The annual interest rate a bond pays is expressed as a percentage of par, or face value, at issuance. For example, an 8 percent bond will pay 8 percent interest, or $80, for each $1,000 of face value. This "official," or nominal, interest rate is called the coupon rate. However, once the bond is issued, the payment is set in dollars, in this case $80, and does not change.

## Maturity

At maturity, the bond investor is to be repaid the full face value, regardless of how much he paid for the bond.

## Pricing

Once issued, bonds can trade in the secondary market for more or less than the face value--at a premium or at a discount. Bonds are priced as a percentage of par, or face value. A price of 100 means 100 percent of the $1,000 face value, or $1,000. A price of 97.3 means $973 for each $1,000 of face value.

## Denominations

When an investor says that he wants to buy five bonds, he means five $1,000 face value bonds, or $5,000 worth of a particular bond.

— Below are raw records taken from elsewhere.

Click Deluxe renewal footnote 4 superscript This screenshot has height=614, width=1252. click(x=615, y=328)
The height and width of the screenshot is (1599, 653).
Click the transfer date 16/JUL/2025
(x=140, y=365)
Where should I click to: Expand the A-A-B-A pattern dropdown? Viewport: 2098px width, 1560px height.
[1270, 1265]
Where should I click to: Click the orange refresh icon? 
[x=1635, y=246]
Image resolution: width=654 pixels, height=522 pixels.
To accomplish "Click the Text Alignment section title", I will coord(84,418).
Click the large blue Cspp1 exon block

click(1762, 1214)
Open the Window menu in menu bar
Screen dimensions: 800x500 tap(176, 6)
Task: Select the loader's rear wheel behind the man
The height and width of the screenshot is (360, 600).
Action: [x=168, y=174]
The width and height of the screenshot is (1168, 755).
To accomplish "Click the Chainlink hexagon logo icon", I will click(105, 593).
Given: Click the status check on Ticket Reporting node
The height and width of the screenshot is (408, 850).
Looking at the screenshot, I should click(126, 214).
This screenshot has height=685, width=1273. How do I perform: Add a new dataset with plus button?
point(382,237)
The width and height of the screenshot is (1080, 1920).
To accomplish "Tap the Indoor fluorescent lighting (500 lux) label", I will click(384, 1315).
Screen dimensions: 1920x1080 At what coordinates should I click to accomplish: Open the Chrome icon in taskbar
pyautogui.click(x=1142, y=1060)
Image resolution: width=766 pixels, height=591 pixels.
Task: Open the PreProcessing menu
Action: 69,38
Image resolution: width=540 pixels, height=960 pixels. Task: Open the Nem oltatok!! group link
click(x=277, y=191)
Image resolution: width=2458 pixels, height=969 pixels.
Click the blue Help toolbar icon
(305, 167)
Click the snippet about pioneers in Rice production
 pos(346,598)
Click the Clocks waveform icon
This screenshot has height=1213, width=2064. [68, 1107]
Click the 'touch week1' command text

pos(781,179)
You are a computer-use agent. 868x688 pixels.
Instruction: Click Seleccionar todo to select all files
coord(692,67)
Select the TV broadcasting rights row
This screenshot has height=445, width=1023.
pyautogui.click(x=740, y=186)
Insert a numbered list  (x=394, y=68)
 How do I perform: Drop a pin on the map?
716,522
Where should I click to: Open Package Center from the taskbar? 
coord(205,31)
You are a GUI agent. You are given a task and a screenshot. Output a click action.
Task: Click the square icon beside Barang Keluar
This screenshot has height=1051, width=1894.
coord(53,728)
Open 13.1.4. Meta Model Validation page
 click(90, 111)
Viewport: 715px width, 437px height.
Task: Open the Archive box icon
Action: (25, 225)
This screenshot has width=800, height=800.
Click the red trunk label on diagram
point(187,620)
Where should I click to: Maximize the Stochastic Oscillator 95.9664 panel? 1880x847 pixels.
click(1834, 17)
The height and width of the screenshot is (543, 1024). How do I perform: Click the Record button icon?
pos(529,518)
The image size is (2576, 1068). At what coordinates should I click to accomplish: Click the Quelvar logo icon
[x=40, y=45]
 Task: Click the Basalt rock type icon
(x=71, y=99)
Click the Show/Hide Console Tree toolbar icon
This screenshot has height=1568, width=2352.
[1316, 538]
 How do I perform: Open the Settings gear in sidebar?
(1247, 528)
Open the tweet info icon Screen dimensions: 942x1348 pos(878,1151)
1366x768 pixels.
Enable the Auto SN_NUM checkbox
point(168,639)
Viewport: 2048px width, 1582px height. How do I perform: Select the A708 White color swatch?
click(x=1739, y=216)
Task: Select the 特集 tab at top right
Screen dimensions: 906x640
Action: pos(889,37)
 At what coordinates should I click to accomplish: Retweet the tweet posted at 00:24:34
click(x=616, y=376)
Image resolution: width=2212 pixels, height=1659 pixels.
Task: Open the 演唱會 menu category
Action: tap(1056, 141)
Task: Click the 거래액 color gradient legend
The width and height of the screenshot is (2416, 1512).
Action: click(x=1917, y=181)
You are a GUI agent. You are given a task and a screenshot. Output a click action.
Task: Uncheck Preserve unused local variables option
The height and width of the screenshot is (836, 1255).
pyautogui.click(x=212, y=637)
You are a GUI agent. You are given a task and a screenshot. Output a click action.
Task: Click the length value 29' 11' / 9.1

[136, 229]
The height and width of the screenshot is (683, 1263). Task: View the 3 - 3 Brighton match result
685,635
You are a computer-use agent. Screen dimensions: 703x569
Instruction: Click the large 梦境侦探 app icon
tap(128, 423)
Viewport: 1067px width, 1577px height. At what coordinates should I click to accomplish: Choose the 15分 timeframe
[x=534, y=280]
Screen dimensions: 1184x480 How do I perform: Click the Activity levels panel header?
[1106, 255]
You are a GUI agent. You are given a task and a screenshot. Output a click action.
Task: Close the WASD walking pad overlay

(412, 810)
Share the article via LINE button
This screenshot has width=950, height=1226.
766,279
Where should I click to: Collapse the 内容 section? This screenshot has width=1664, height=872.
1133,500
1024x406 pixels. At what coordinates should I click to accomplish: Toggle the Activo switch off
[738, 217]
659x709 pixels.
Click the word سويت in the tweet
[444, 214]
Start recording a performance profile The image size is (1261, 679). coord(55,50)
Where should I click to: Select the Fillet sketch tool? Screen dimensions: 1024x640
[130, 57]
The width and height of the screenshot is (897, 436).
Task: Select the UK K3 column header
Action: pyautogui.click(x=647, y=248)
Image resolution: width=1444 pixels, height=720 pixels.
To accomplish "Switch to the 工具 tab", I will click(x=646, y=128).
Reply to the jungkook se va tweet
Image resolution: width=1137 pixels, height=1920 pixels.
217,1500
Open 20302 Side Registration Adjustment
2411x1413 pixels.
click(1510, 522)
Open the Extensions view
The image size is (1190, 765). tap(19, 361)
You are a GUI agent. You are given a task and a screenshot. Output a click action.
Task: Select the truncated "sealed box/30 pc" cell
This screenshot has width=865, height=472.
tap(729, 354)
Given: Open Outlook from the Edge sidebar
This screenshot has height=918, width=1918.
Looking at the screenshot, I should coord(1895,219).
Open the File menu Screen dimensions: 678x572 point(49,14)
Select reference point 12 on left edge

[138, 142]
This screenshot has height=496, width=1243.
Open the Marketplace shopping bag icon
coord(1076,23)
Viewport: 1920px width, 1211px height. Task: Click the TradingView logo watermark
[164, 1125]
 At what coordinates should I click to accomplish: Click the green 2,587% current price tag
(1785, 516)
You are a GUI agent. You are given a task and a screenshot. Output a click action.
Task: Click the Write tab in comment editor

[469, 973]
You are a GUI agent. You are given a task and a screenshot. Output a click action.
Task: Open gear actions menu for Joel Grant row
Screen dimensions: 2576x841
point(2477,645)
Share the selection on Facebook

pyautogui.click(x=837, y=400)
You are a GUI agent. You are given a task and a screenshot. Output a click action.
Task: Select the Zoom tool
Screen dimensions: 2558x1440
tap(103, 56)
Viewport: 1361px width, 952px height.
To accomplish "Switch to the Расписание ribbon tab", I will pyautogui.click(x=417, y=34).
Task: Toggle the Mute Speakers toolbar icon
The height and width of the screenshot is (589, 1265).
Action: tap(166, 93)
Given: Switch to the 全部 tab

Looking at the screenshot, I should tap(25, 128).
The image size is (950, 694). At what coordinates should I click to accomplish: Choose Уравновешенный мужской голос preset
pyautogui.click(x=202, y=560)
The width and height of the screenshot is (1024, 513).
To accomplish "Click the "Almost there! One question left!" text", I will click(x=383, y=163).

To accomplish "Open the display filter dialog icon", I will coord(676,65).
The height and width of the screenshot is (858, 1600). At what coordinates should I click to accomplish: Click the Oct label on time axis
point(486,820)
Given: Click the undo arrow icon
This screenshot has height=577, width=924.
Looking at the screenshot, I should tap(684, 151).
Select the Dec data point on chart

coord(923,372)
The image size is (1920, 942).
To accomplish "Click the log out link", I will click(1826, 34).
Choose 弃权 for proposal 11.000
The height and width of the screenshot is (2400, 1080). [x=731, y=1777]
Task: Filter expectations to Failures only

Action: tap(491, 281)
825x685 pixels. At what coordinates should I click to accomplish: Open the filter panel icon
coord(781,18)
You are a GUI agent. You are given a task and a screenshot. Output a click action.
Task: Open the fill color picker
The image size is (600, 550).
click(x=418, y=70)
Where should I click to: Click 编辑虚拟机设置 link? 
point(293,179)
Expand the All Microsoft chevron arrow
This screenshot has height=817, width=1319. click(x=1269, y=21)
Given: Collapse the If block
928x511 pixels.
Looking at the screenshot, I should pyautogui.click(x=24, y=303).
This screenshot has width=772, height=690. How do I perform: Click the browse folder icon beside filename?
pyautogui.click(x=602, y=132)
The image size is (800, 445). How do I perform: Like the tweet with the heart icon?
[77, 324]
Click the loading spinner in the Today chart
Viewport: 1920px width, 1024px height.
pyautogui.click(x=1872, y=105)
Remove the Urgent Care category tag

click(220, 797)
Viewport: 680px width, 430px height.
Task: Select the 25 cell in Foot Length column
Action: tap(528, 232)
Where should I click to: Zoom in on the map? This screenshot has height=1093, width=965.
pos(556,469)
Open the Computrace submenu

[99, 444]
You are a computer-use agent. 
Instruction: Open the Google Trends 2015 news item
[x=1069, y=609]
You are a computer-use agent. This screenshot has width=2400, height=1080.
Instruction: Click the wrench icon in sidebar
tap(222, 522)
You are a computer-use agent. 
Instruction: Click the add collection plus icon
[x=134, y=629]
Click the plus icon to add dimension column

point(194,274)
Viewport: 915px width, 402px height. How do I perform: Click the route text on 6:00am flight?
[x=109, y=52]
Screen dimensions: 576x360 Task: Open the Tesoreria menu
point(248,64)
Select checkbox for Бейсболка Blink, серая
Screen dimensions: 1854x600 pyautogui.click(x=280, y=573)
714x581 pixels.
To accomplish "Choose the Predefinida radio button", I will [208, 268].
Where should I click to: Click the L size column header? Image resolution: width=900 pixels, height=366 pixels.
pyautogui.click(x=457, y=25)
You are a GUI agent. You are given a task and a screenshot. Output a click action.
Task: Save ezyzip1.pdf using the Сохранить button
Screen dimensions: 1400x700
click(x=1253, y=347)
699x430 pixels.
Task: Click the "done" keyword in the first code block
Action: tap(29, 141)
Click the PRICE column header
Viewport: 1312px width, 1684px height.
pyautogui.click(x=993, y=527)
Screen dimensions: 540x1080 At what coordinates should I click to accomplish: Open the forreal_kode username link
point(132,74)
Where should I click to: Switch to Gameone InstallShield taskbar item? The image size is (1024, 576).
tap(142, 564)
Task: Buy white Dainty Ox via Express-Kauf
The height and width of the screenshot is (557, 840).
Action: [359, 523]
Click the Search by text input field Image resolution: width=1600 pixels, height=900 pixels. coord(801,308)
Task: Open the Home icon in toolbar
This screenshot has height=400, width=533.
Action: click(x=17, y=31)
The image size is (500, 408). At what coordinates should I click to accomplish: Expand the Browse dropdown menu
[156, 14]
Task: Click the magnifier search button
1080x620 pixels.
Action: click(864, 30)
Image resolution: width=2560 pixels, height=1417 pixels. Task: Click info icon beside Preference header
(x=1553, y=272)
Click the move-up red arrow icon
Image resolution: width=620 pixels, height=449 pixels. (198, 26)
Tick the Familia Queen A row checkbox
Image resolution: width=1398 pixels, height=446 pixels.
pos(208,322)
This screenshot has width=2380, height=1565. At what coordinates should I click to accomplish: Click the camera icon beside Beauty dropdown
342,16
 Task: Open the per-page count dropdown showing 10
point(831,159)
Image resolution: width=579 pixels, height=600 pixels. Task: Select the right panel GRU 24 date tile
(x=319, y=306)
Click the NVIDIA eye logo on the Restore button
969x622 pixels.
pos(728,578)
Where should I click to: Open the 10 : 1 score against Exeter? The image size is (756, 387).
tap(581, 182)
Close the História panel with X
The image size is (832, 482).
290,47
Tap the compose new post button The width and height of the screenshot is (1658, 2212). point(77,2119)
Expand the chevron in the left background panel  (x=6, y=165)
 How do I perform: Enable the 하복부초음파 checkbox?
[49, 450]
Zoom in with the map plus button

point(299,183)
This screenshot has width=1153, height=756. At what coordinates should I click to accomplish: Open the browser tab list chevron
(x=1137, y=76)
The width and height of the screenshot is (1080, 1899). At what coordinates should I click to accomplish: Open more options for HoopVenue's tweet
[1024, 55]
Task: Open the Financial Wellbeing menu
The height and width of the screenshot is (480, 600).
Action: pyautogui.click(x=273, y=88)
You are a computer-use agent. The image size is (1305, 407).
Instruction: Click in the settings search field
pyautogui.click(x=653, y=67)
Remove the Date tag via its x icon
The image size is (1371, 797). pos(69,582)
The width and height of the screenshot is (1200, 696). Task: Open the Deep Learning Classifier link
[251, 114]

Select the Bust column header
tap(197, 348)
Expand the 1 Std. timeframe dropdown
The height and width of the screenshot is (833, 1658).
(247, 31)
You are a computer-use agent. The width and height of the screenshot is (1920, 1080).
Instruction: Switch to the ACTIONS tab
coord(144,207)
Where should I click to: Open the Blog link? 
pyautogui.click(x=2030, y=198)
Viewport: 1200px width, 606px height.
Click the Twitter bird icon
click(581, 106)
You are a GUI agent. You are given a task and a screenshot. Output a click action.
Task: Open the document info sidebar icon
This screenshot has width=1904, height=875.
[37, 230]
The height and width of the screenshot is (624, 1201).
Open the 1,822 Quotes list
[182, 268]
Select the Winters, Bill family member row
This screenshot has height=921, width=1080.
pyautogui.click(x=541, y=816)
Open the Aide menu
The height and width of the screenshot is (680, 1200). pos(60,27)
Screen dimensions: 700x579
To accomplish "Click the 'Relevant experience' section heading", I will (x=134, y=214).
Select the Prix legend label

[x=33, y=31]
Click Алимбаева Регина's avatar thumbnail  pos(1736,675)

If the price of the bond is 97.3, he will end up paying $4,865 for $5,000 face value bonds. At maturity, he will get back $5,000 and realize a $135 capital gain on his investment, in addition to the annual interest he will have received.

## Yield

The confusing part is the current yield vs. the coupon rate. The investor will collect $80 in interest annually, which on a $1,000 face value amounts to 8 percent--the "official" coupon rate. But if he paid $973 per $1,000, his annual yield, or return on his investment, would be $80 divided by $973, which is 8.2 percent.